[SOURCE DOCUMENT]:
Scalability Testing and Tuning

Determining the scalability of your cloud and how to improve it requires balancing many variables. There are several aspects that can limit the scalability of a cloud from the storage to the network backend, and no one solution meets everyone’s scalability goals. This guide firstly presents the scale limits of a single OpenNebula instance (single zone), and then provides some recommendations to tune your deployment for large scale.

The general recommendation is to have no more than 2,500 servers and 10,000 VMs managed by a single instance. Better performance and higher scalability can be achieved with specific tuning of other components like the DB, or better hardware. In any case, to grow the size of your cloud beyond these limits, you can horizontally scale your cloud by adding new OpenNebula zones within a federated deployment. The largest OpenNebula deployment consists of 16 data center and 300,000 cores.

[DATASET EXTRACT]:
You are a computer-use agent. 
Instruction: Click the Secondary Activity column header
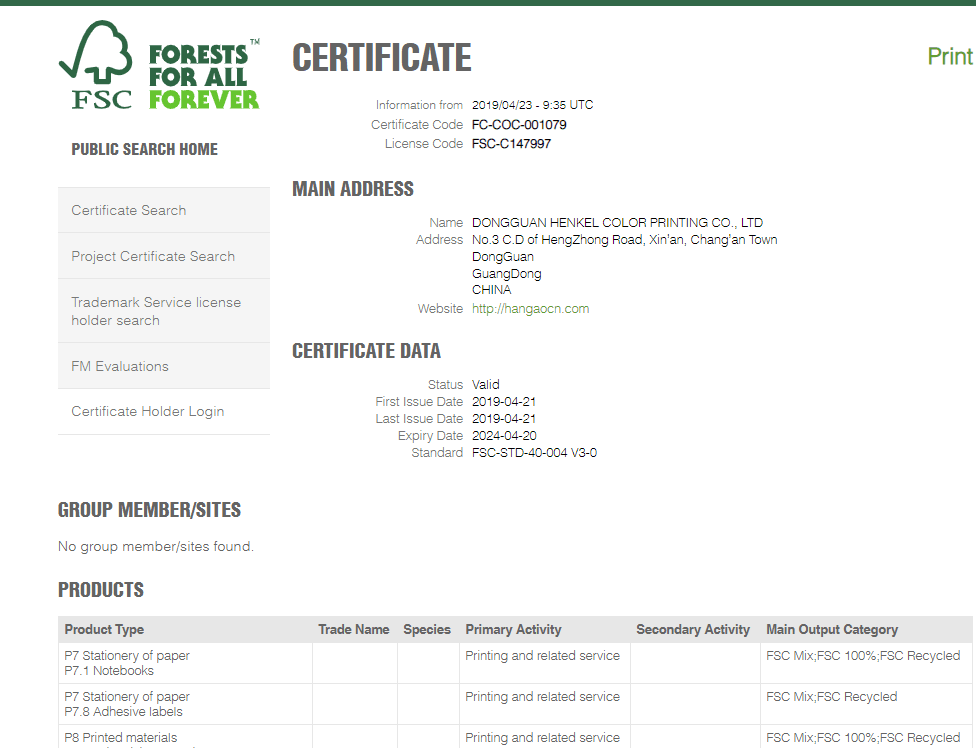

[STATED GOAL]:
Please reproduce the scalability guide from "Determining the scalability" to "for large scale.", swapping "scalability" for "capacity". The material is separate from the scalability guide.

[REPLY TO THE TASK]:
Determining the capacity of your cloud and how to improve it requires balancing many variables. There are several aspects that can limit the capacity of a cloud from the storage to the network backend, and no one solution meets everyone’s capacity goals. This guide firstly presents the scale limits of a single OpenNebula instance (single zone), and then provides some recommendations to tune your deployment for large scale.